Introduction to The Interactive Budget Tool
The figures in this tool all come directly from the FY26 budget documents that have been provided by the city, and you can find this information in more depth here:
- FY26 Operating Budget
- FY26 Salaries
- FY26 Melrose Public Schools Budget (click through the tabs at the bottom to see line items for each department)
The information provided here is from this year's budget (FY26), so while it offers a rough estimate, it won't map perfectly onto what the FY27 budget will look like.
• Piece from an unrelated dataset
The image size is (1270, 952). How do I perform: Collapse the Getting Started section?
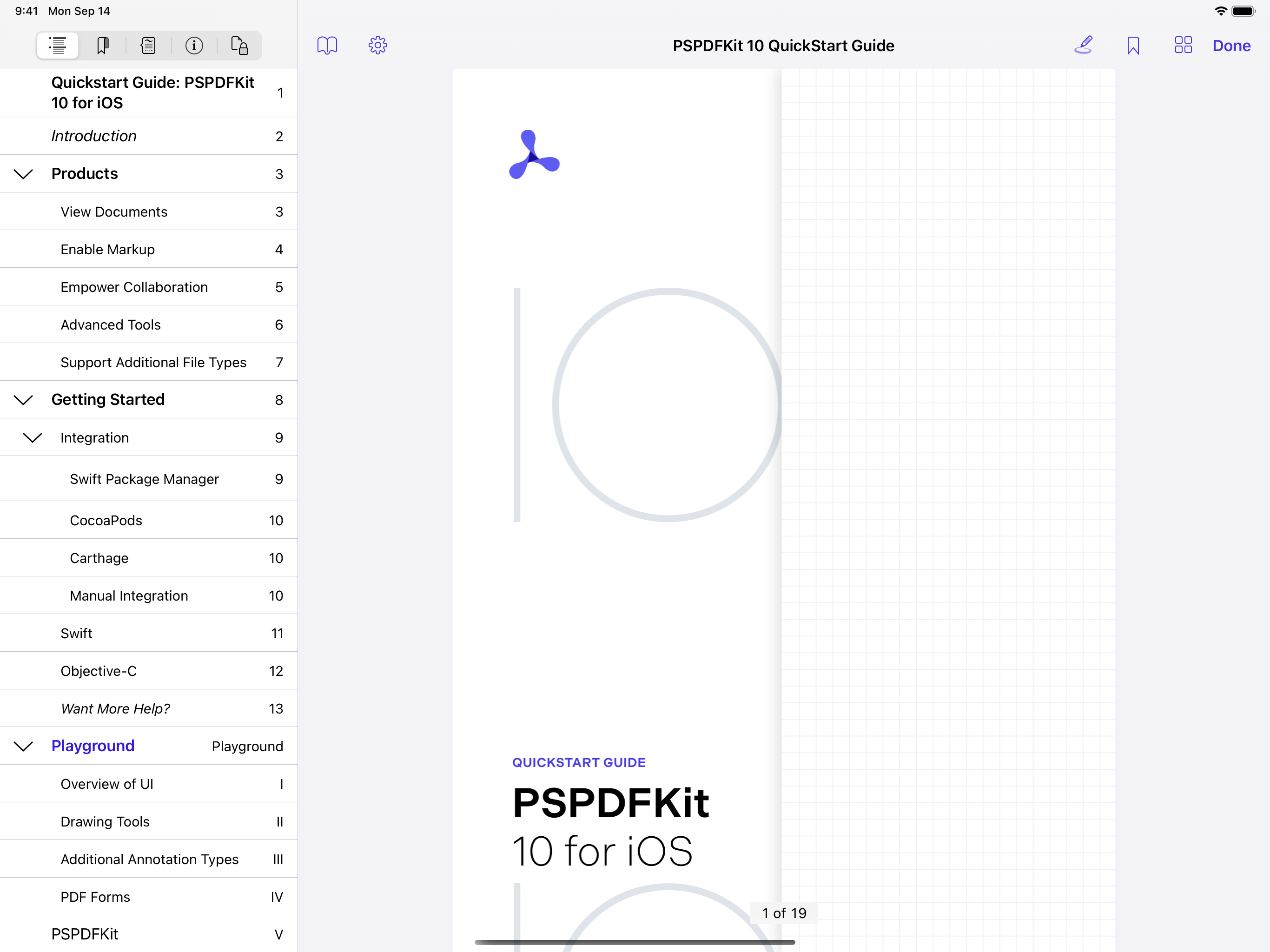pos(24,400)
You can expect the salaries shown here to increase somewhere around 3%, and some other costs - such as employee benefits, out-of-district tuition, and pension contributions - to increase at a higher rate heading into FY27. So this means that individual items are likely to provide more savings than will be shown here, but other costs will be rising as well.
(This listing is also not perfectly up-to-date for FY26: there have been a few staffing changes since the budget was approved that are not reflected here, although most of those changes had minimal budget impact.)
We focused mostly on salaries here, since those make up the largest part of the budget that the city has control over. We combined most other budget items into an "Other" category for each department.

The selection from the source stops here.